Te ruego, por el amor que sentiste hacia

el pequeño Jesús cuando te abrazó

tan amorosamente, que le cuentes

ahora mis necesidades.

 

Recuerda lo completa que fue tu felicidad

cuando lo tuviste en tus brazos.

 

Te venero, gloriosa favorita de Dios,

e inclino mi culpable cabeza ante ti

en humilde reverencia,

mientras elevo mi triste corazón

lleno de esperanza

hacia el trono de la divina misericordia,

y a ti, mi intercesor.

 

Aquel que se puso en tus brazos

llenará ahora tus manos

con todo lo que te pido.

 

Obtén para mí lo que deseo,

si es la santa voluntad de Dios,

y daré a conocer el maravilloso poder

de tu intercesión para la mayor

gloria de Dios.

 

Amén.

San Antonio fue conocido en su corta pero memorable vida como un elocuente orador cuyos sermones defendiendo las verdades de la Iglesia Católica fortalecieron a innumerables personas en su fe. Se hizo famoso en toda Francia e Italia y era conocido por la multitud como el «martillo de los herejes».

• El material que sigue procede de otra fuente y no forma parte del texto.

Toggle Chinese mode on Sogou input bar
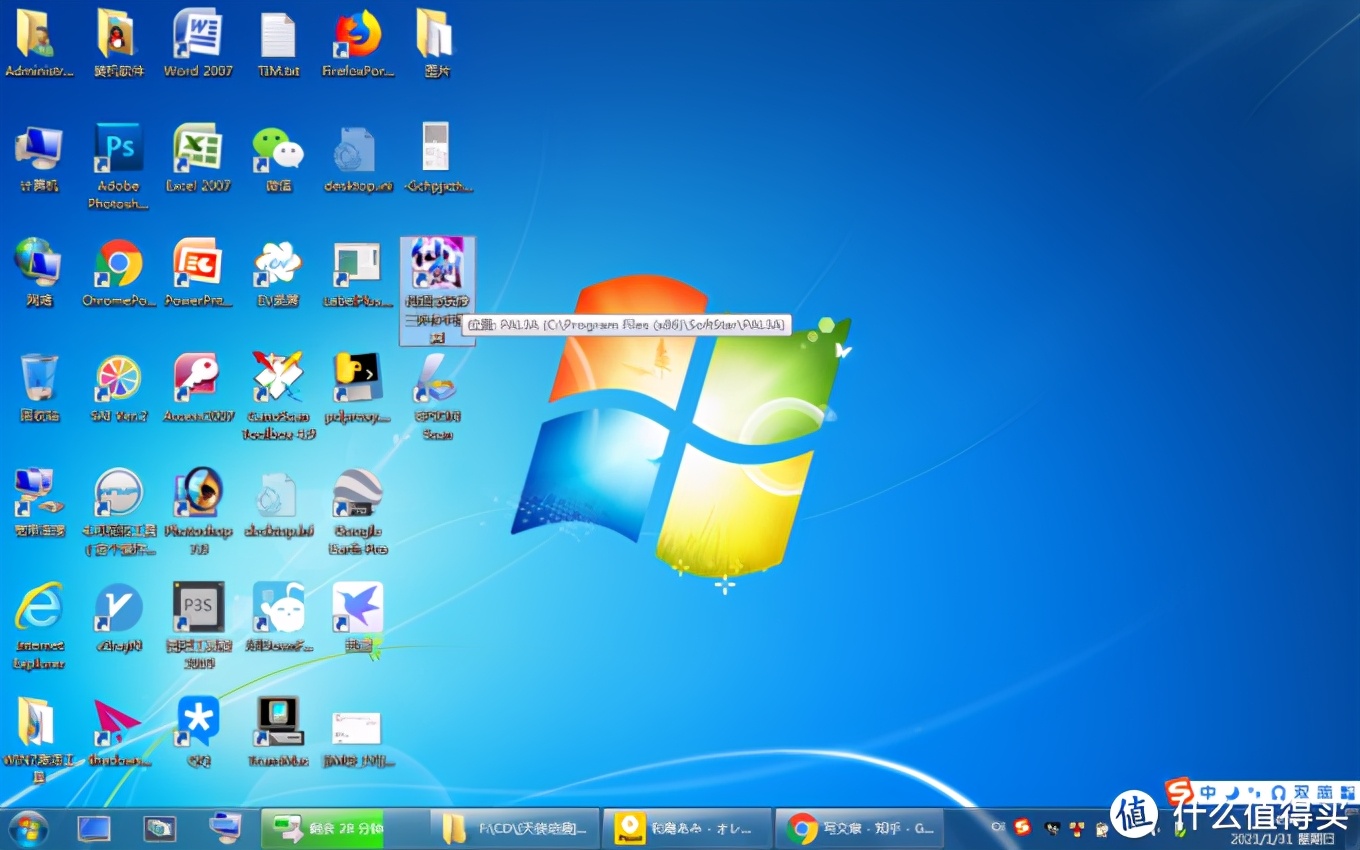This screenshot has width=1360, height=850. click(x=1208, y=793)
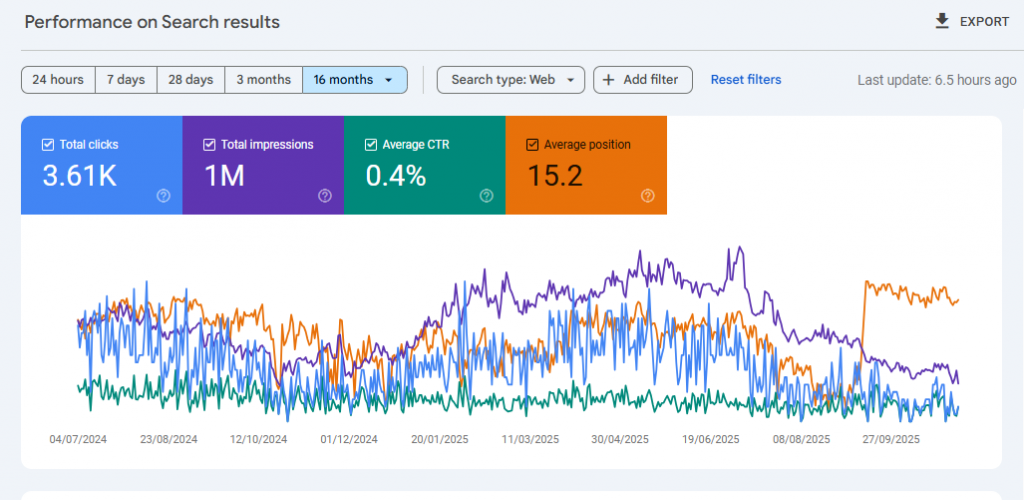Viewport: 1024px width, 500px height.
Task: Click help icon on Average CTR card
Action: click(486, 196)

El impacto de San Antonio fue tal que fue canonizado como santo sólo un año después de su muerte por el Papa Gregorio IX en 1232. Hoy en día es venerado como un santo patrono de, entre otros, los pobres, los viajeros, y, más famoso, los que buscan artículos perdidos. Su fiesta es el 13 de junio.

La historia de las novenas

La palabra «novena» viene del latín y significa «nueve cada uno». Es una oración o Santa Misa que se ofrece durante nueve días consecutivos. Bíblicamente, las novenas tienen su origen en los nueve días de oración antes de Pentecostés.  Después de la Ascensión, los apóstoles y discípulos, en obediencia al Señor, se reunieron en el cenáculo y se dedicaron a la oración constante, junto con María, la Madre de Jesús. En el libro de Hechos podemos leerlo.

Los nueve días de oración también pueden ser considerados como una representación de los nueve meses de Jesús en el vientre de María. Como Jesús nuestra cabeza, nosotros su cuerpo también nacerá de María y del Espíritu Santo. Los nueve días de oración se gestaron antes del nacimiento de la Iglesia en Pentecostés. Desde entonces, cada novena puede ser considerada como un tiempo de gestación antes de una nueva efusión del Espíritu Santo.